REQUIREMENT
Lines in the listing below may contain the word "height". State how many do, and nothing more.

==========

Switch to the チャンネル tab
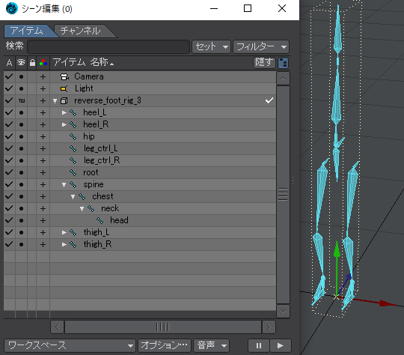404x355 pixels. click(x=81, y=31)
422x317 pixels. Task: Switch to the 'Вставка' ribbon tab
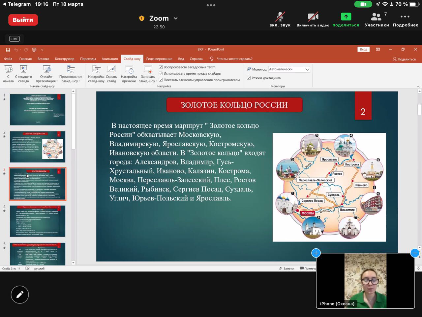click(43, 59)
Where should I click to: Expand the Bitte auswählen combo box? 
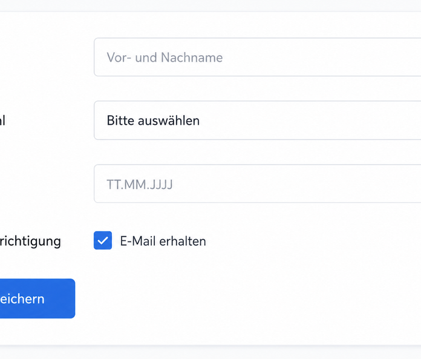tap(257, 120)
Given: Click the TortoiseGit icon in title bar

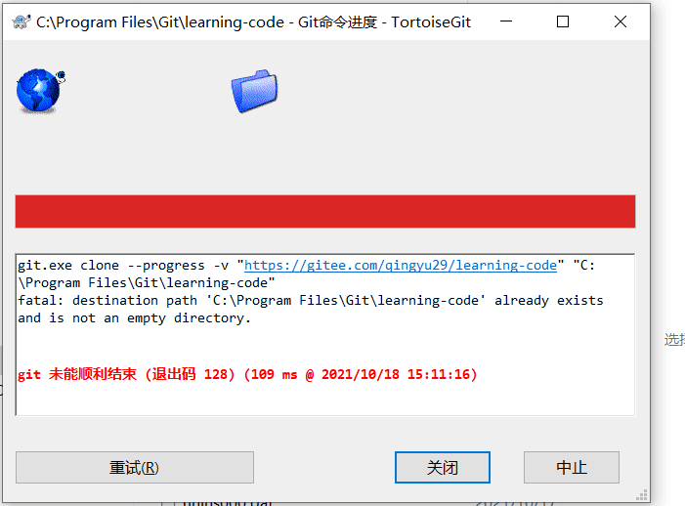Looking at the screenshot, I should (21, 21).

==========

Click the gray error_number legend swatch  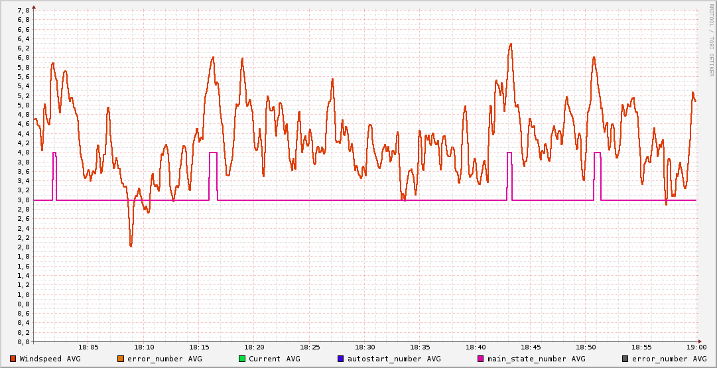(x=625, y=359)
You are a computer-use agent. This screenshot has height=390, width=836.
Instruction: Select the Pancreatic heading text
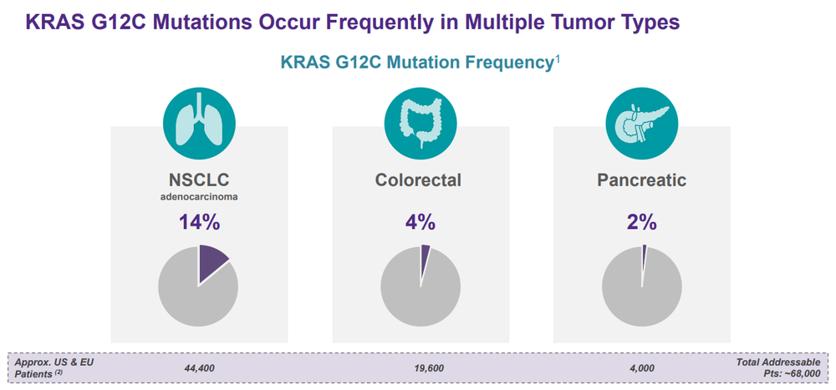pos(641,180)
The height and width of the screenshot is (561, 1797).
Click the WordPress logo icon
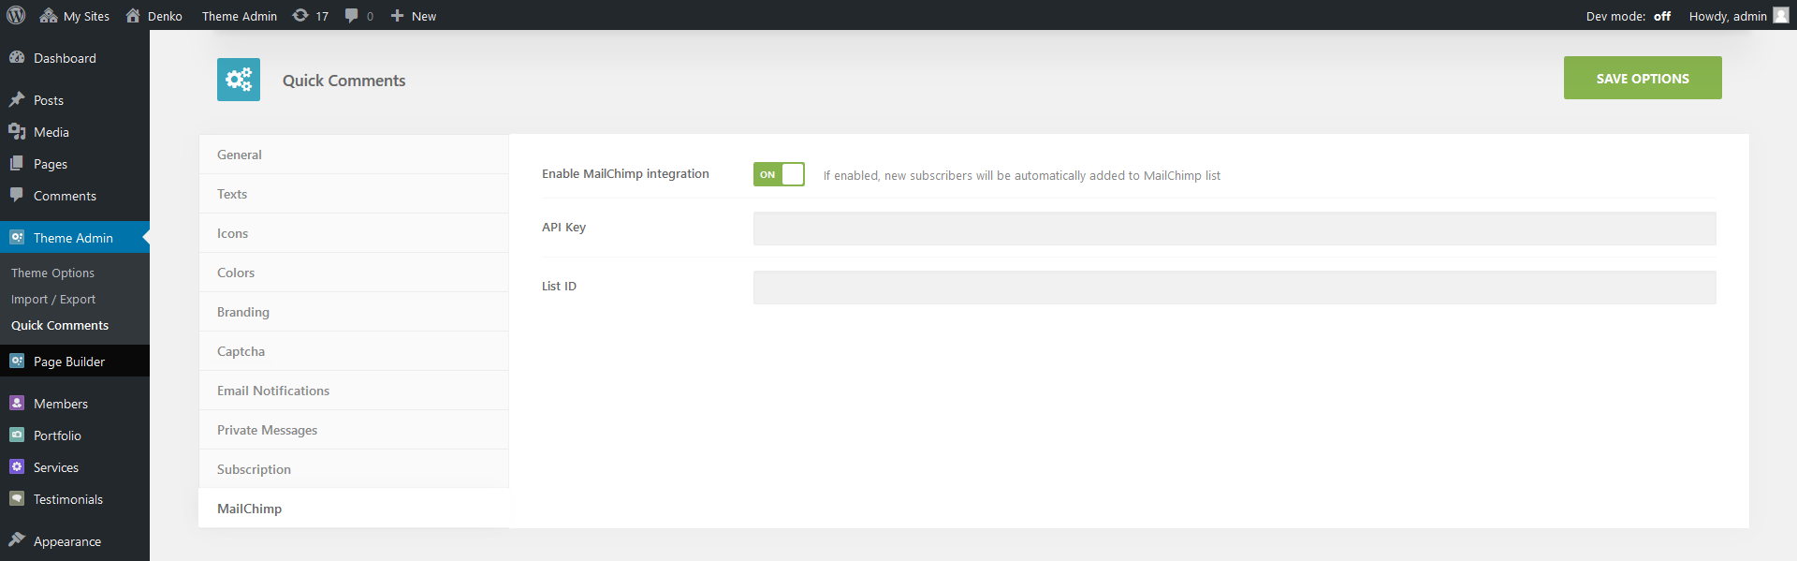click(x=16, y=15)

==========

RESULT FOR THIS EXERCISE
2